演奏会が終わって、三年生の先輩が引退した翌日。
わたしは、ホームルームの時間にしまったと思った。
中間テストが、もうすぐだということをようやく知ったのだ。忙しくて、すっかり忘れていた。この前の数学の小テストなんて、51点しか取れなかったから、今度は頑張ろうと思ったのに。
それから後悔しつつも頑張って勉強しているけれど、中間テストが明日から開始だと思うと少しナーバスになる。
「保科君勉強してる?」
「うーん………ぼちぼちかな」
将紀君のクラス、1年5組にわたしは忘れ物を借りに行っていた。世界史の教科書を忘れたのだ。
「教科書ありがと。授業終わったら返すね」
「うん」
わたしは足早に教室に戻り、世界史の授業が始まるのを待った。世界史は好きだ。
世界史のテスト勉強は不自由しないが、数学は本当にてこずっている。
数学といえば、この間の数学の小テスト、将紀君は93点だったらしい。ぼちぼちしか勉強していないらしいが、影ではすごい努力をしているに違いない。

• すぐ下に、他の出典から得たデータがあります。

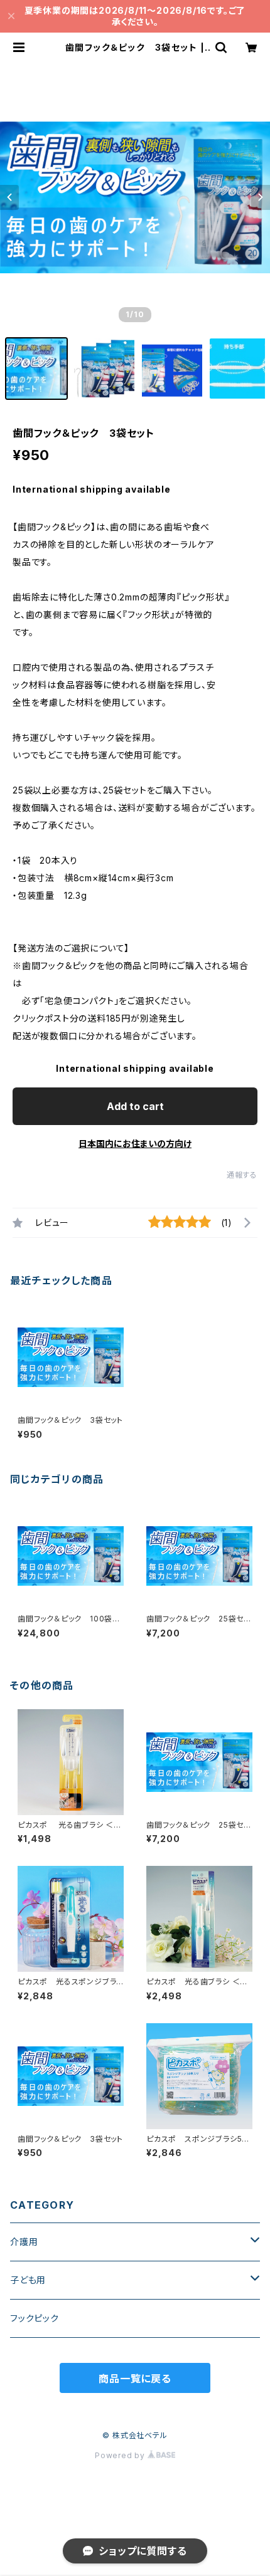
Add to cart (135, 1106)
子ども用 (28, 2280)
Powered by (121, 2455)
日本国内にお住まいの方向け (135, 1143)
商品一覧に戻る (135, 2378)
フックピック (34, 2318)
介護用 (24, 2241)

わたしは世界史の先生の板書を手がくたびれるまでひたすら写して覚えた。


授業が終わって、部活も無いので今日は帰って勉強の続きをしようと思い立った。
駅にいくと、将紀君がいたけれど、彼が一心不乱に参考書を見ていたので、邪魔しないように、わたしも参考書を取り出し、眺め始めた。
「よっす」
「あ、陽菜」
陽菜が話し掛けてきた。彼女も参考書を手にしている。矢鶴高校生は皆テストが近付くと、目の色を変えて勉強するのだなぁ、と思った。
「何の参考書?」
「これは古典だよー。陽菜は何見てるの?」
「現代社会。覚える用語多いよねー……」
「うん…明日は何のテストだっけ」
「ライティングと現代社会と数学Aだよ……大変だよね」
「うわぁー……数学あるのー?嫌やー」
「数学苦手?わたしも」
「あんなの無理だよー」
「だよな」
やっぱり数学が苦手な人は多いらしい。
私は分からなかったら将紀君に頼ろうと思った。